▶ **The problem**
Pull out each line in the items below that contains the word "resolution".

▶ **Stored records**
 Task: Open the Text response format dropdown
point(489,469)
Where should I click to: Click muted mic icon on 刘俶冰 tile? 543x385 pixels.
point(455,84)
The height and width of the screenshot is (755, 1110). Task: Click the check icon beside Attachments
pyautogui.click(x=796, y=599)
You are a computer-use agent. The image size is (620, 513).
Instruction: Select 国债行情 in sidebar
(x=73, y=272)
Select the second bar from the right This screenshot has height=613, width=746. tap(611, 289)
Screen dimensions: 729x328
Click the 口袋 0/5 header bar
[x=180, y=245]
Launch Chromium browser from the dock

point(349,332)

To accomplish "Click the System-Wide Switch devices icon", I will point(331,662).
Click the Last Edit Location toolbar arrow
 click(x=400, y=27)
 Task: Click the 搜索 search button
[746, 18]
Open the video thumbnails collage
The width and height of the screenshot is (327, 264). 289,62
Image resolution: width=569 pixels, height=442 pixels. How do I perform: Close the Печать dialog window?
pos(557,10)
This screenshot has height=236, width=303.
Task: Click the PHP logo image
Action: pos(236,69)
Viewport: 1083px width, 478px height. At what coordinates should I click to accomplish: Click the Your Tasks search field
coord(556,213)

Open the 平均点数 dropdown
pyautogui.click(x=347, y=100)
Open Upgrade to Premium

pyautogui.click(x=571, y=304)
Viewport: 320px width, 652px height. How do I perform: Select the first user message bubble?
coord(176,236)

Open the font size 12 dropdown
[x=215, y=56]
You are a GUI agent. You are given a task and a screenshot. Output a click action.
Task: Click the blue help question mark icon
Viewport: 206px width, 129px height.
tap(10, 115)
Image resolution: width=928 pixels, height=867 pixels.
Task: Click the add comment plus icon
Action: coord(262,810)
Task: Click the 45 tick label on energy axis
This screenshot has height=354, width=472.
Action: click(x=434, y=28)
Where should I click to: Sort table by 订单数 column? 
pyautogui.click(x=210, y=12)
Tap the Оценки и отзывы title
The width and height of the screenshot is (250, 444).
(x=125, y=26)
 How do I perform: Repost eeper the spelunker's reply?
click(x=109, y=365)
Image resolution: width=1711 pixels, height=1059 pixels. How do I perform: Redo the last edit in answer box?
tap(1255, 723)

▶ **Task solution**
Image resolution: width=569 pixels, height=442 pixels. How do I perform: Close the Печать dialog window?
Image resolution: width=928 pixels, height=867 pixels.
Image resolution: width=1711 pixels, height=1059 pixels. How do I perform: Redo the last edit in answer box?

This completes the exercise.